> _Text_
175 species of mammals have been reported of which over 80 are bats.
Primates include red-faced spider monkey (Ateles paniscus), pied tamarin (Saguinus bicolor), black bearded saki (Chiropotes satanas), Venezuelan red howler (Alouatta seniculus) and red-handed tamarin (Saguinus midas). Other mammals include jaguar (Panthera onca), cougar (Puma concolor), anteaters, opossums and many rodents.
Endangered mammals include the black bearded saki (Chiropotes satanas), pied tamarin (Saguinus bicolor) and giant otter (Pteronura brasiliensis).

42 frog species have been recorded around Manaus including the Surinam horned frog (Ceratophrys cornuta) and tree frogs (genus Hyla).
62 snake species have been recorded including the common lancehead (Bothrops atrox), bushmaster (Lachesis muta) and boa constrictor (Boa constrictor).
23 species of lizards include the green iguana (Iguana iguana) and many geckos.

482 species of birds have been reported including tinamous (genus Crypturellus), parrots (genus Amazona), macaws (genus Ara), cookoos (genus Coccyzus), potoos (family Nyctibiidae) and tanagers (genus Tachyphonus).
Endangered birds include the sun parakeet (Aratinga solstitialis).

==Status==

The World Wildlife Fund classes the ecoregion as "Relatively Stable/Intact".
The habitat is fairly intact in the interior, but continues to suffer from deforestation along the main roads and rivers, around and to the north of Manaus, and in the region from Óbidos to Monte Alegre along the Amazon.

> _Dataset excerpts_
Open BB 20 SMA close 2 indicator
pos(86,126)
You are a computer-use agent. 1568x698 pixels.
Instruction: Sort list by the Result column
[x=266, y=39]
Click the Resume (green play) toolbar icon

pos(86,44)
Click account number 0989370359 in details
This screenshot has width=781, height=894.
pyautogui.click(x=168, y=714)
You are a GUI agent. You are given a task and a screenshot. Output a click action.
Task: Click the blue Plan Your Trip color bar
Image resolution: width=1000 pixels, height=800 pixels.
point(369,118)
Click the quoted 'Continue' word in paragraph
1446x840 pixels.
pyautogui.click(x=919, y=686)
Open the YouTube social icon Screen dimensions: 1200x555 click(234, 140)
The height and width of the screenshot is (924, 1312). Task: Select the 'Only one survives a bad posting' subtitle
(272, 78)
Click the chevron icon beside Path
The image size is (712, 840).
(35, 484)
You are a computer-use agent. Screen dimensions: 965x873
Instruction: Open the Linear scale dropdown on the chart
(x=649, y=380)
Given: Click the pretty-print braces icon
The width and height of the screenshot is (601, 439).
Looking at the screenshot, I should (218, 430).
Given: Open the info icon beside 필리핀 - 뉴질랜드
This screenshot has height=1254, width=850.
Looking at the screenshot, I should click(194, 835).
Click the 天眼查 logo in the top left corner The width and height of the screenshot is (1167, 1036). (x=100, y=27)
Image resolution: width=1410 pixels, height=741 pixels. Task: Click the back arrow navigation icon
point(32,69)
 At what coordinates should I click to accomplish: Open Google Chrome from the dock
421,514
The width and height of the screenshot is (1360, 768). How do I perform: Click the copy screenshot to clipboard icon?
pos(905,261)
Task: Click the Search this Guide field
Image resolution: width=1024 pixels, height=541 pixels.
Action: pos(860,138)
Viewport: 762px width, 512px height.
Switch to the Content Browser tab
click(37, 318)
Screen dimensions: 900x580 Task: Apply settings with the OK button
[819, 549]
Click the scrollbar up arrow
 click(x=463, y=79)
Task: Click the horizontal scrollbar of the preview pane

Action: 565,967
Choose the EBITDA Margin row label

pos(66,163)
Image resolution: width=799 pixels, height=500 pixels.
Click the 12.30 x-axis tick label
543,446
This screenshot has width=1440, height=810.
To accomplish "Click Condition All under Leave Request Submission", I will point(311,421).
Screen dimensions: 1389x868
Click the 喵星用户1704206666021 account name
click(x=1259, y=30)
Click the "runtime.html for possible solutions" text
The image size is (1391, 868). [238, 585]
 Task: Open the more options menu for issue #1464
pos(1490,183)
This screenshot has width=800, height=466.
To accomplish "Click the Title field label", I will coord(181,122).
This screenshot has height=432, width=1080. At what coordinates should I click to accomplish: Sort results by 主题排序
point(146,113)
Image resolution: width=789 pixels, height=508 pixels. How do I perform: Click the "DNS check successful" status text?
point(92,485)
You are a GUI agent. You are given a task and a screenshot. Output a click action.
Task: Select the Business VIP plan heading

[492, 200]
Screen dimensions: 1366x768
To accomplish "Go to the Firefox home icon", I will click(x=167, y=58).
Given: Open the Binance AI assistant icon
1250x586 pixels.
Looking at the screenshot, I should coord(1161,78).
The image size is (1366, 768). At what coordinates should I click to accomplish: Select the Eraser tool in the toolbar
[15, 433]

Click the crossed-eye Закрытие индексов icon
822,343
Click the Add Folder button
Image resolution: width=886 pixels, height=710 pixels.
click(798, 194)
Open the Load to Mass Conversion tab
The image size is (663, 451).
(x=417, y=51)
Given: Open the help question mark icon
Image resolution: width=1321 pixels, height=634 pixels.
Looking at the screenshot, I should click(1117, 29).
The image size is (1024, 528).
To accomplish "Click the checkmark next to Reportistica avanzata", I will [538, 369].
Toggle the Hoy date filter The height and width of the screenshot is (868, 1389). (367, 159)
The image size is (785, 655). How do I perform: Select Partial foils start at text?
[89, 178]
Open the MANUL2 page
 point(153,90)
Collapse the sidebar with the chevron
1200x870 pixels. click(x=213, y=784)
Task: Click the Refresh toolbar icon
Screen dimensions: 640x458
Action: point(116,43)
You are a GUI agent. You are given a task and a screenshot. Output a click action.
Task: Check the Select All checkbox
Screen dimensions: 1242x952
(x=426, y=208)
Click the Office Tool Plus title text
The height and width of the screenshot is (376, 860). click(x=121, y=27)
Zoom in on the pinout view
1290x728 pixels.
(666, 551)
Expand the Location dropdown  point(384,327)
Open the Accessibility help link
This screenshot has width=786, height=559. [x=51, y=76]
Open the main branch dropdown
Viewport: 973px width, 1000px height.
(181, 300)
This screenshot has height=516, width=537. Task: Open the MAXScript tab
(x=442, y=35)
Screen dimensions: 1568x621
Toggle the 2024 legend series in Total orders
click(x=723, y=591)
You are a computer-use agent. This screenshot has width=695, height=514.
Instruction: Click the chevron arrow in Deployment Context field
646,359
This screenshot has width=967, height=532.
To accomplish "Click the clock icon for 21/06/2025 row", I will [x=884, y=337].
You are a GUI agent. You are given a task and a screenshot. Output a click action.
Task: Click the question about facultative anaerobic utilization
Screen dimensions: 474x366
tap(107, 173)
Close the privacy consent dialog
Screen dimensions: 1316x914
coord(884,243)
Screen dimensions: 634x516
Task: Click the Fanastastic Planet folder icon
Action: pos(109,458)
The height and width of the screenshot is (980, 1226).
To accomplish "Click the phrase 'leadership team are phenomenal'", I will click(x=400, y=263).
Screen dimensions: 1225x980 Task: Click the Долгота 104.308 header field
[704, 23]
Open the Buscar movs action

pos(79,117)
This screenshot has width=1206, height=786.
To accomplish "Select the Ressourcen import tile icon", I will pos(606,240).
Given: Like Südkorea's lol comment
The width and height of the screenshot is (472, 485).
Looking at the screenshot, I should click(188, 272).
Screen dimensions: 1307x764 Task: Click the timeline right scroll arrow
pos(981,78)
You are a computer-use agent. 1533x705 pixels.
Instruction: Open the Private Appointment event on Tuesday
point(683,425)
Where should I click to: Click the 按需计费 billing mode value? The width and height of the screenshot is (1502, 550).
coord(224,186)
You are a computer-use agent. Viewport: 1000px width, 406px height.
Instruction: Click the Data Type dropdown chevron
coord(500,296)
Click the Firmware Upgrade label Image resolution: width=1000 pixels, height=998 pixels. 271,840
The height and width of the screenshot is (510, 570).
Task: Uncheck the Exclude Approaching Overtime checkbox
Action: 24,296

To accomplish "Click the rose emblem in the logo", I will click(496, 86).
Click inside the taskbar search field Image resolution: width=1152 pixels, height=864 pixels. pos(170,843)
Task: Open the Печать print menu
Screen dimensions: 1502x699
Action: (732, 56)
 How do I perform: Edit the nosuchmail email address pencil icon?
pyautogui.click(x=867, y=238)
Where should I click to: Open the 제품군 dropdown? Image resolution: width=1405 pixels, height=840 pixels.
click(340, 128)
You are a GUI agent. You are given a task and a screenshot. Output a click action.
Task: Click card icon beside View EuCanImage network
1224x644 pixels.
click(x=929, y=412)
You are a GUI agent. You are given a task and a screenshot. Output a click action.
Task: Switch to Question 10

> _Instructions to follow_
According to the text on the ecoregion's wildlife, how many snake species have been recorded? The records play no part in what comes next.

> _Response_
62 snake species have been recorded.